I was never supposed to teach a course on utopian and dystopian literature, especially not one in modern and contemporary American lit. I’m a nineteenth-century Americanist specializing in the classics (Hawthorne, Whitman, Melville, Stowe, Alcott)—all the stuff people hate reading in high school and then find mildly more digestible in college.

But as a postdoc a few years ago, I was assigned to team-teach a course with a historian. Our scholarly interests varied wildly, but our literary fandom overlapped within the utopian and dystopian genre. So we stitched together a course and taught some of our favorite literary texts: Charlotte Perkins Gilman’s Herland, Octavia Butler’s Parable of the Sower, Margaret Atwood’s The Handmaid’s Tale—plus a handful of relevant films (Children of Men, Snowpiercer, Mad Max: Fury Road). Somehow it all worked, and the subject had more philosophical punch than I ever fathomed.

Each spring when I teach “Utopias and Dystopias in American Literature,” I tell students that the material can be terribly depressing. Utopias are often built to fail, or at least disenchant; one character’s utopia is often another’s dystopia. I always expect some sort of disappointment. But students swiftly tell me that they’re enrolling for the dystopias, not the utopias. They’re here for the post-apocalyptic landscapes, the totalitarian regimes, the starving heroes and heroines. No one wants stories about communes of happy, smiling people; in fact, they’re suspicious whenever those sunny narratives appear. There must be something more sinister underneath, students say—and they’re almost always right.

So why is utopian and dystopian literature all the rage these days? Some pop critics believe the appeal can be traced to a crude sensationalism popular among the masses; others theorize that hopeless despair is the millennial generation’s calling card. My students often gravitate toward the subject because they recognize our own society as increasingly on the verge of disaster. Conveniently, there is a flavor of this narrative for every student. Biology majors are attracted to the works about genetic mutations run amok, sociology students find fascinating the narratives about failed communal planning, and engineering students inform me that dastardly robots actually are going to overtake the human race. But everyone agrees: The future is utterly terrifying.

Before we look at the future, I direct students to the past. Antipatriarchal utopias and ecological terrors, as two examples, stretch decades if not centuries backward. I structure one unit around America’s postwar suburban dream (with works like Betty Friedan’s The Feminine Mystique, Ira Levin’s The Stepford Wives, and David Lynch’s Blue Velvet). Selfishly, I also use these materials to confirm my suspicions that beyond the perfectly manicured lawns and phony smiles of my childhood neighbors, there was an epic desperation at play. As I say, the friendly milkman can be just as frightening as the murderous android.

Rest assured, I save enough airtime for the latter. Readings by authors like Ray Bradbury and Isaac Asimov—who tell tales about electric grandmothers and cyborg-human hybrids—exhibit a fictional future creeping closer to our present reality.
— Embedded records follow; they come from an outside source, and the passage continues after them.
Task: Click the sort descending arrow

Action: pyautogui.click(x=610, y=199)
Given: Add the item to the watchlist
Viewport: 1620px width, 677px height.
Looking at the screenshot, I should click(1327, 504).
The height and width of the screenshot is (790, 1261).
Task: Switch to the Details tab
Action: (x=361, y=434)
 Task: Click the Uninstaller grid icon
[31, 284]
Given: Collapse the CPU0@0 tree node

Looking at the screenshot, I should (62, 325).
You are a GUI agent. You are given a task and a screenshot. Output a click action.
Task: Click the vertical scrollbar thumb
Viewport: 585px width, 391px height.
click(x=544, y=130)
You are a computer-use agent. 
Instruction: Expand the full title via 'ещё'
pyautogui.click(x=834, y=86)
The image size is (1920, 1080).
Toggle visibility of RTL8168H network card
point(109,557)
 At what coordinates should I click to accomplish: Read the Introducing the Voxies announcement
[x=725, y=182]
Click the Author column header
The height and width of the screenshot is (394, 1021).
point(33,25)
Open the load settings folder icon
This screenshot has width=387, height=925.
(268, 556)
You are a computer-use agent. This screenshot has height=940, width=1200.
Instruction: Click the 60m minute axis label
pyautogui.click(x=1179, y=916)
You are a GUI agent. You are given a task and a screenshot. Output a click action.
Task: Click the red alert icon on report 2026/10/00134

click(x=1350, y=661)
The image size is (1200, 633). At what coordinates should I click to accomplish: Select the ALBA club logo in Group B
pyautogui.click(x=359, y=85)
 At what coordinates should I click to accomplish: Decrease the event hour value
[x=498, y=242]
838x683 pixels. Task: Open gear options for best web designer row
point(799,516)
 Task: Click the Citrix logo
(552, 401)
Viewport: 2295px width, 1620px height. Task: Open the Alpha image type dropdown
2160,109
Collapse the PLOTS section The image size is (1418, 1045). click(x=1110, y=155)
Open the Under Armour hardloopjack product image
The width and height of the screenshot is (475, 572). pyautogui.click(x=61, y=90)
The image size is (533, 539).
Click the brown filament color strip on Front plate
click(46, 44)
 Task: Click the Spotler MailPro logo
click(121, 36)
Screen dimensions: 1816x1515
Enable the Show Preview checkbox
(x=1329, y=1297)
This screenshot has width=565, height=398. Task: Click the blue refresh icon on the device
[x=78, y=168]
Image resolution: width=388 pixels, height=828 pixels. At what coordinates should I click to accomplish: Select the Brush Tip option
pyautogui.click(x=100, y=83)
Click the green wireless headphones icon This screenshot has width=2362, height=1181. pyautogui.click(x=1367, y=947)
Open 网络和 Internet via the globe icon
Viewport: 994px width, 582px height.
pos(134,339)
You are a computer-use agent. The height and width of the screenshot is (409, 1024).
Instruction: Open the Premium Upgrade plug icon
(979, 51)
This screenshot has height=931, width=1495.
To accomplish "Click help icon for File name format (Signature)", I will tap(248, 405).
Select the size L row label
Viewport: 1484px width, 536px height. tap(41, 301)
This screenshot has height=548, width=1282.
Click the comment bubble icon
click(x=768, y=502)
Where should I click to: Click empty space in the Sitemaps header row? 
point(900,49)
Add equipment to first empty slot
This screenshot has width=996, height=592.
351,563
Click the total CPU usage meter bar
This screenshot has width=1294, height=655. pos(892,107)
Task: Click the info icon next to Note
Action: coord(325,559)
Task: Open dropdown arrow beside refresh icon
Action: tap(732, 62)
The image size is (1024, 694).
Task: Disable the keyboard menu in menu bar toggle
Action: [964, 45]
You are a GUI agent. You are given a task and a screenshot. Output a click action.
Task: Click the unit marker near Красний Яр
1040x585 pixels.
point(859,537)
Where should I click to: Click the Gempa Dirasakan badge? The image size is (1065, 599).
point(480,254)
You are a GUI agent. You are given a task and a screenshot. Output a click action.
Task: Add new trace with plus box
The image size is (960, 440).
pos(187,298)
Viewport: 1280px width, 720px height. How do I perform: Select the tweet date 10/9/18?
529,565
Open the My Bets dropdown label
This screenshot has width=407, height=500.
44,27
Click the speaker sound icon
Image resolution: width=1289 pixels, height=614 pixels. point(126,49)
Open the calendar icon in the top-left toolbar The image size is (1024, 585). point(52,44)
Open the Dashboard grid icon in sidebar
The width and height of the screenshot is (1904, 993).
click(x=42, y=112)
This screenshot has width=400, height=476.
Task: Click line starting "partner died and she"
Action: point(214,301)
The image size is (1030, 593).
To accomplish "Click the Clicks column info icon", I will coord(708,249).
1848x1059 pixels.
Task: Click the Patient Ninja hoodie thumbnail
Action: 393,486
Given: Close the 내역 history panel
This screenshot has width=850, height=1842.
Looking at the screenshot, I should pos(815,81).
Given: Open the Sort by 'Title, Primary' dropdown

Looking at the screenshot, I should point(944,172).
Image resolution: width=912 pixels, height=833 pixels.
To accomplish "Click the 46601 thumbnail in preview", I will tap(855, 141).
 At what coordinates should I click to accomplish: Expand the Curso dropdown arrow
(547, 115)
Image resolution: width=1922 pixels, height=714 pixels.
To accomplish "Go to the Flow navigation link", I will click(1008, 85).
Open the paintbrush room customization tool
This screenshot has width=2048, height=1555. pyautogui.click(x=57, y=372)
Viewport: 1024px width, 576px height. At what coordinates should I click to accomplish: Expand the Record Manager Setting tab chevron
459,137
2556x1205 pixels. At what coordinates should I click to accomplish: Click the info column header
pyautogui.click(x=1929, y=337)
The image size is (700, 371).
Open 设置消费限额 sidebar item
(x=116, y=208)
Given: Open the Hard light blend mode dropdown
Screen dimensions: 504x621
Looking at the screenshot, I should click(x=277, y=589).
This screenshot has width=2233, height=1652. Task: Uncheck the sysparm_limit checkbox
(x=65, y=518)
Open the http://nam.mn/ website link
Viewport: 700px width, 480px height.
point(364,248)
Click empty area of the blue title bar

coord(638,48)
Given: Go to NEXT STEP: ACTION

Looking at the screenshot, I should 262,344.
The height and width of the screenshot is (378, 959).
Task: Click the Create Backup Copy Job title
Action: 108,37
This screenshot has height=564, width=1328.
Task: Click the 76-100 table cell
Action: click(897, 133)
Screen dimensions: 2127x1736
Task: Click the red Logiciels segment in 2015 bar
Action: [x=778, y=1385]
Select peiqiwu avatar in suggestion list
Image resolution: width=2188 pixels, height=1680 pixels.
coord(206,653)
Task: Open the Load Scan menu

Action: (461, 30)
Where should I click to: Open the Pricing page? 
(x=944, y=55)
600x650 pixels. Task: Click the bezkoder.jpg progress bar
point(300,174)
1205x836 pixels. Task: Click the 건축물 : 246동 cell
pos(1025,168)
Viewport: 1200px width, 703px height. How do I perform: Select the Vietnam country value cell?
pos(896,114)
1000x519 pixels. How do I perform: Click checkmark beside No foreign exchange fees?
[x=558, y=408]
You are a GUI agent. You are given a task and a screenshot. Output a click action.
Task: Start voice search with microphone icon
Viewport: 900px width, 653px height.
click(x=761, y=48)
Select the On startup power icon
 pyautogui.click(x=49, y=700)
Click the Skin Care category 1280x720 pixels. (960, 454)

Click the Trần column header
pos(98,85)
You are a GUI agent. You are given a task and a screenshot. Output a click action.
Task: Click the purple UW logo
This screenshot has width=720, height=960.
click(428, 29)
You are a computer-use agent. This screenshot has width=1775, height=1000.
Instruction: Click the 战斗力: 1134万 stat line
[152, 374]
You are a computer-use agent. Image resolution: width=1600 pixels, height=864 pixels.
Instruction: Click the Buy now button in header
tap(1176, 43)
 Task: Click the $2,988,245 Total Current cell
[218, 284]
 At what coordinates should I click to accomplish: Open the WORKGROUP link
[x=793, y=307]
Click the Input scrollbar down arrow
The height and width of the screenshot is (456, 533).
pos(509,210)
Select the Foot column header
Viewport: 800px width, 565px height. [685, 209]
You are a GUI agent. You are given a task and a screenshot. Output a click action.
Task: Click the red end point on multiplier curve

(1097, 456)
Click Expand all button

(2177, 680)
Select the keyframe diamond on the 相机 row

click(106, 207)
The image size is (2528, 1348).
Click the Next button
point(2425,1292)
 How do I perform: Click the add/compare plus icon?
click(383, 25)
My favorite class each semester takes us to Duke’s Glenn Negley Collection of Utopian Literature and the newly acquired Locus Science Fiction Collection. Parsing through Thomas More’s original 1516 map of his fictional Utopia island or dissecting Russian cover illustrations of George Orwell’s 1984, students can understand how wide-ranging—chronologically and geographically— the genre reaches. As imminent as so many of our fears appear, there are almost always precedents or analogs. These discoveries don’t make the course themes any less urgent. Rather, the archive initiates students into a fraternity of intellectuals who have wrestled with an uncertain tomorrow.

This urgency is finally what drives the course. Sure, students are attracted to dystopias first. But as an intellectual collective, we can still devise ways to thwart the forces behind them. As I finally try to bestow, the future isn’t here yet—and we all might be secret utopists at heart.

D’Alessandro is an assistant professor of English whose teaching at Duke has included “Modern American Drama” and “Classics of American Literature,” along with “Utopias and Dystopias in American Literature.”